- [SELECTED EXCERPT]:
++++++++++

Target: Michel Sidibe, Executive Director of the Joint United Nations Programme on HIV and AIDS (UNAIDS)
Goal: Continue further action on treating the global HIV/AIDS epidemic
There is a new breakthrough in the global fight against HIV and AIDS, the United Nations explained recently. Over the past 10 years, new cases of infection have dropped substantially, and countries in Africa—those most commonly hit the hardest—are showing the most improvement. “We are moving from despair to hope,” explained Michel Sidibe, Executive Director of the Joint United Nations Programme on HIV and AIDS (UNAIDS), the leading advocacy group tasked with eliminating the threat of HIV/AIDS worldwide.
According to Sidibe, because of “a more targeted, pragmatic approach” to testing and treatment (including focusing on groups of high-risk individuals like gay men, drug addicts and prostitutes) record numbers of people are now receiving lifesaving antiretroviral medication. But as more people receive proper treatment, more people will be living with HIV/AIDS; and as this number increases so too does the need for medication and the issue of of funding the demand takes center stage.
Additionally, in regions of Eastern Europe, Central Asia and the Middle East, aid is oftentimes held back by current laws and customs. For example, homosexuality is illegal in many Muslim countries in North Africa and the Middle East, so many bi-sexual and gay men cannot risk admitting to infection. In Central Asia and Eastern Europe, where new cases are largely motivated by heroin use, methadone treatment is often illegal. If addicts cannot be treated for their addiction, they may never be fully out of risk of contracting or spreading HIV.

++++++++++

- [DATA FOR ANALYSIS]:
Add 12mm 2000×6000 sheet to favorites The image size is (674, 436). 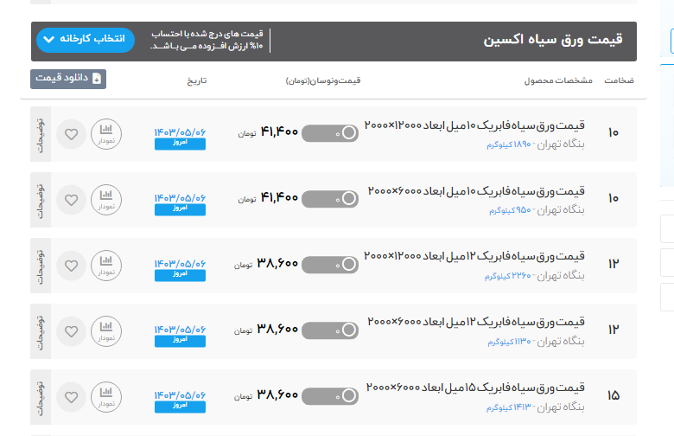click(x=72, y=330)
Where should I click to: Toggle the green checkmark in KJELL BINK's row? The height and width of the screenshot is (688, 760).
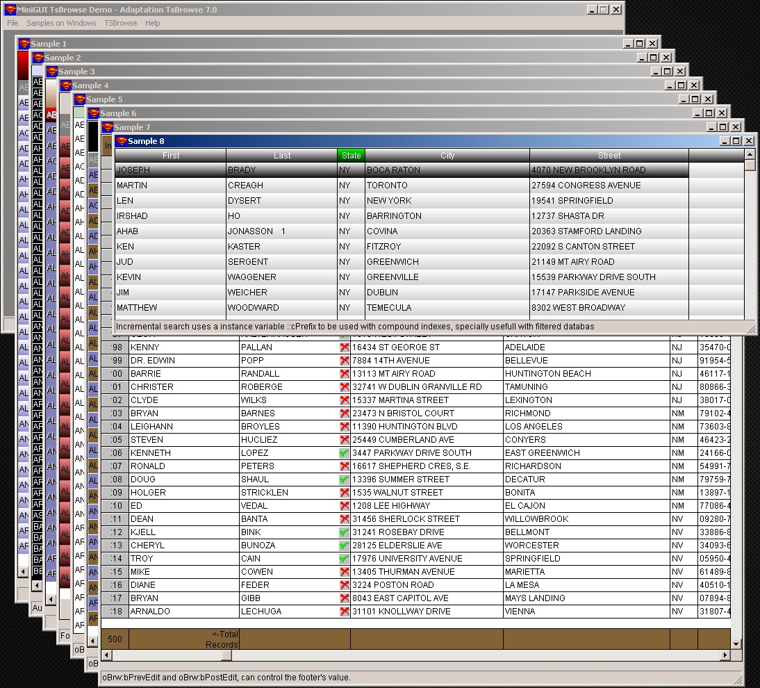click(343, 532)
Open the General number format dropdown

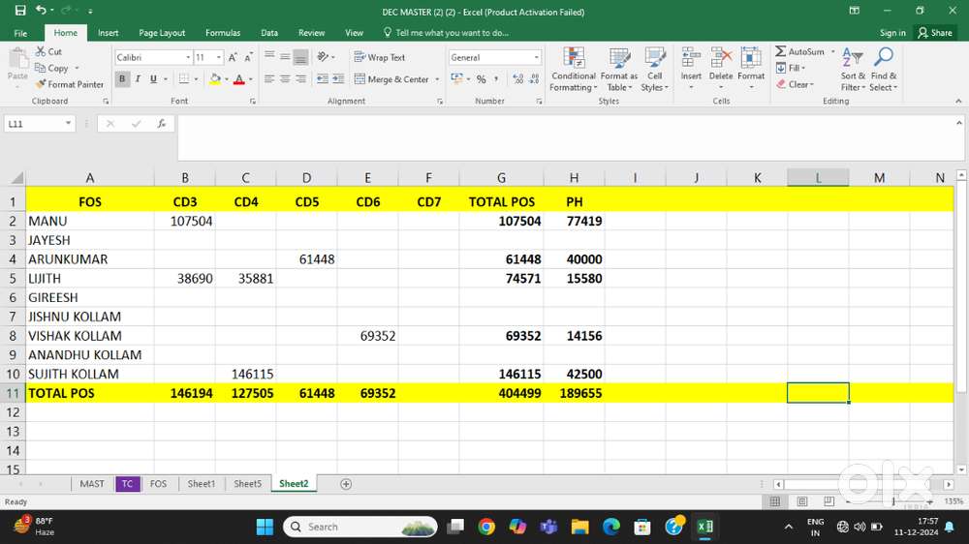[x=536, y=58]
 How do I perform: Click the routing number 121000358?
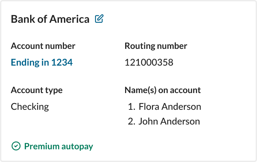149,63
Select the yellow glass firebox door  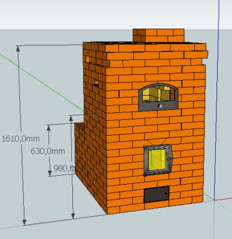(157, 160)
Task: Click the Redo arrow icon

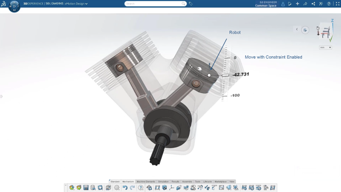Action: (132, 188)
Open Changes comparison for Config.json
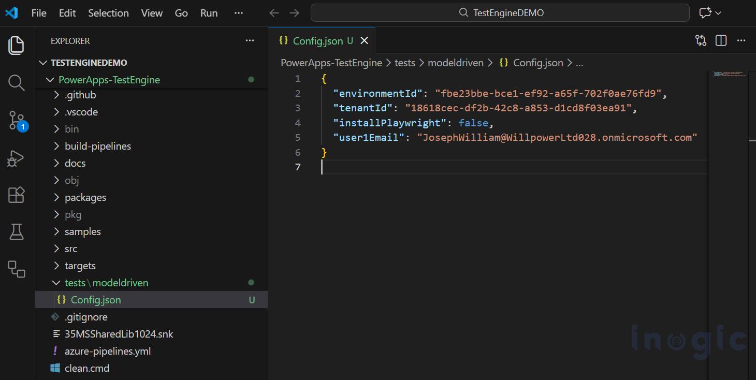This screenshot has height=380, width=756. 701,40
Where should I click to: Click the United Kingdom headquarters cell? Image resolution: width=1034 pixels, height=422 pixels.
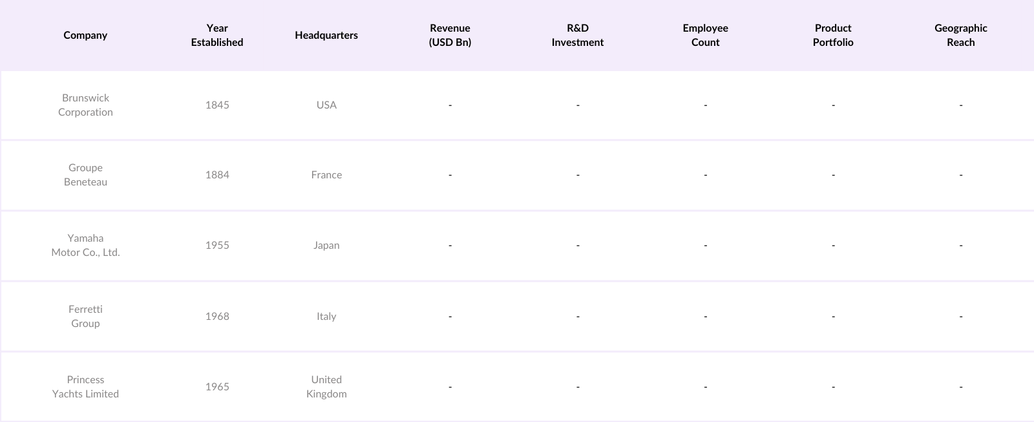tap(326, 386)
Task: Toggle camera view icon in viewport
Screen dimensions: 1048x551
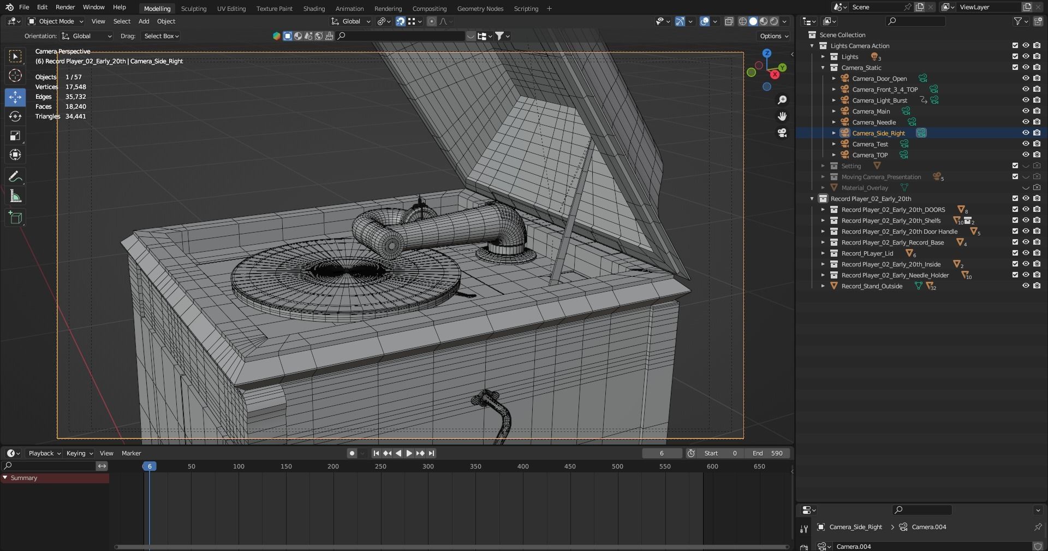Action: 782,133
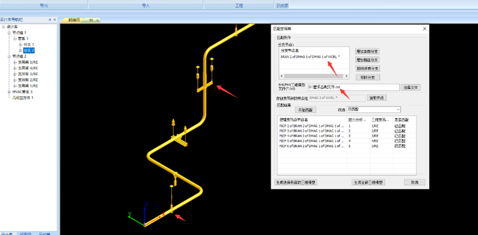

++++++++++

- [PROBLEMS AND TASKS]:
(1) Copy the passage on the HIV/AIDS epidemic from "Goal: Continue further" to "of HIV/AIDS worldwide.".
(2) Continue the passage on the HIV/AIDS epidemic, picking up after its final sentence.

- [EXPECTED OUTPUTS]:
(1)
Goal: Continue further action on treating the global HIV/AIDS epidemic
There is a new breakthrough in the global fight against HIV and AIDS, the United Nations explained recently. Over the past 10 years, new cases of infection have dropped substantially, and countries in Africa—those most commonly hit the hardest—are showing the most improvement. “We are moving from despair to hope,” explained Michel Sidibe, Executive Director of the Joint United Nations Programme on HIV and AIDS (UNAIDS), the leading advocacy group tasked with eliminating the threat of HIV/AIDS worldwide.

(2)
Despite a promising turn of events, it is still clear that the fight against HIV/AIDS cannot be forgotten or weakened. To encourage UNAIDS to continue its work in treating HIV/AIDS around the world, please sign the petition below.
Dear Mr. Sidibe,
Congratulations, the fight against HIV and AIDS has reached a critical breakthrough. Right now, record numbers of people all around the world are receiving lifesaving treatment for this deadly and contagious disease. Because of the actions of UNAIDS and supporting organizations, countless people have been saved in countries most commonly hit the hardest with the epidemic.
But even with this success, the battle is not yet finished. In areas of Central Asia, Eastern Europe and the Middle East new infections are rising and treatment is often stymied. UNAIDS must not stop now. It is because of this that I write to you—to encourage UNAIDS and its affiliate organizations to continue working towards a world free of this disease. We are now one step closer to that finish line.